**EXERCISES TO COMPLETE:**
1. Answer these questions from the forum thread.
(a) What size of trailer did the writer almost buy before the project started?
(b) At least how many trips did Ken say the gravel hauling would take?
(c) What did swampbuck name as the best options?
2. Carry on the forum thread about the trailer and the gravel, writing the post that follows its last heading.

Before this whole project started we almost bought a 30' trailer with slide-outs but even with the slide-outs it just wasnt roomy enough for having 4 or 5 family members there for deer camp, smelt dipping season or summer ATVing..

bucko12pt,
Ken was the nicest guy I talked to and the second one I contacted out of the Soo but at that time he was having to haul gravel from somewhere near the Soo and said he couldnt give me a good price due to the transit time (at least 7 trips).... Believe it or not, the local gravel pit, wouldnt even allow a few of the guys I contacted access... I think the owner of the pit is tied in with the local company that I currently have doing it..

CB


----------



## codybear (Jun 27, 2002)

Good news!!
The gravel guy finally called me back.. Come to find out, he is very good friends with the building inspector and is going to find out why we cant go with a slab, which would eliminate all my problems. He already had a scheduled meeting with him in 2 weeks about another project so he's going to hit him up at that time.. Now I have to wait another 2 weeks 

CB


----------



## swampbuck (Dec 23, 2004)

A crane or a mobile home mover would be your best bet.


----------



## bucko12pt (Dec 9, 2004)

**RECORD EXCERPTS:**

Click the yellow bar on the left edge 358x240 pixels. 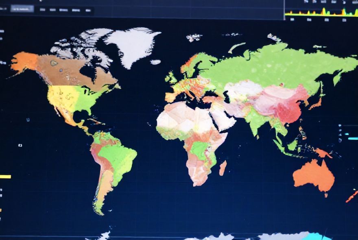(x=5, y=177)
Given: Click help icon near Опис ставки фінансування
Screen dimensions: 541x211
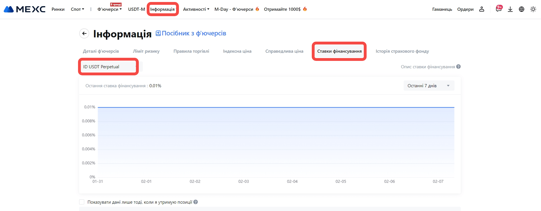Looking at the screenshot, I should [x=458, y=67].
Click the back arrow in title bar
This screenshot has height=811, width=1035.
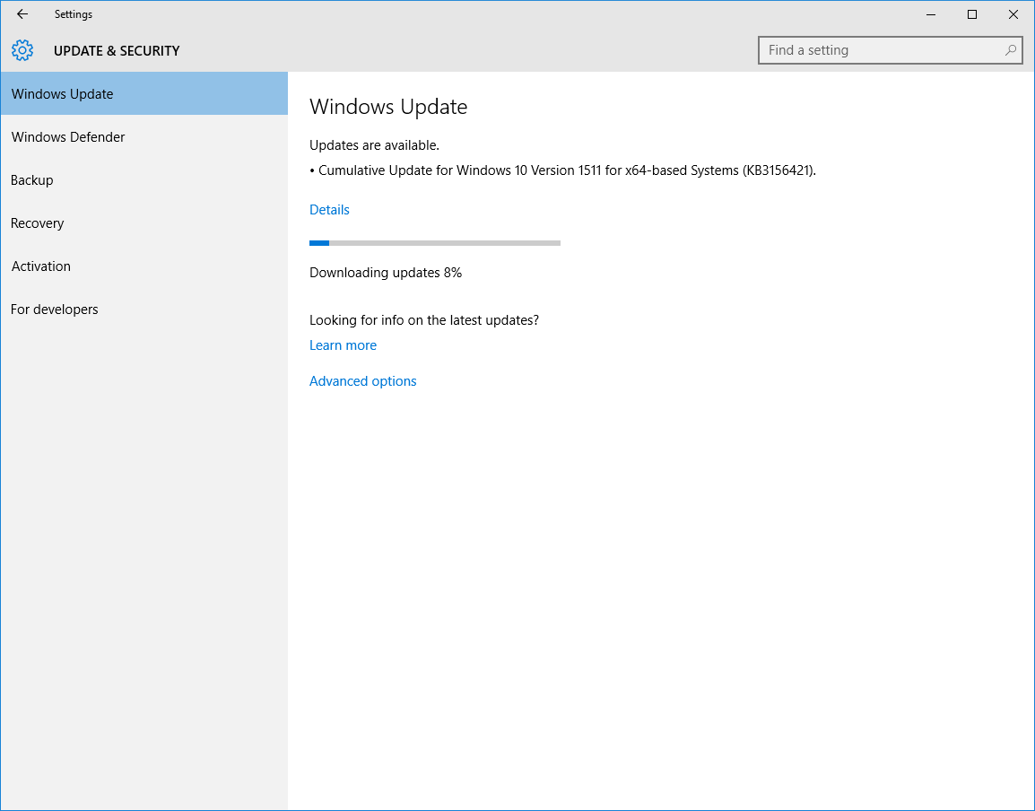click(22, 14)
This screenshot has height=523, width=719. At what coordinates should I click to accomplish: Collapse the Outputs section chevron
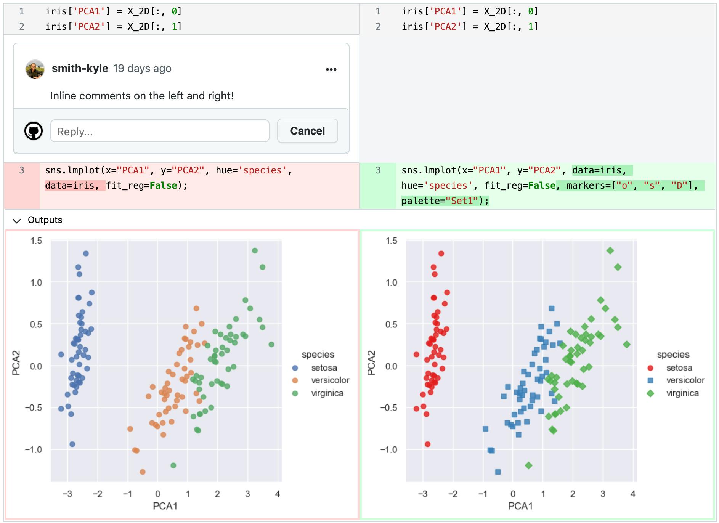click(17, 220)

**EXERCISE RESPONSES:**
1.
(a) A 30' trailer with slide-outs.
(b) At least 7 trips.
(c) A crane or a mobile home mover.

2.
codybear said:


> Good news!!
> The gravel guy finally called me back.. Come to find out, he is very good friends with the building inspector and is going to find out why we cant go with a slab, which would eliminate all my problems. He already had a scheduled meeting with him in 2 weeks about another project so he's going to hit him up at that time.. Now I have to wait another 2 weeks
> 
> CB


I was surprised when you said slabs were'nt allowed. My cabin and several others at our camp are on slabs (Kalkaska Co). Easiest way to 
do it for a pre built structure. 

I think the Brow brothers have a pit somewhere around Rudyard for another name if you need it, or have'nt already talked to them.


----------



## onenationhere (Dec 18, 2008)

codybear said:


> Good news!!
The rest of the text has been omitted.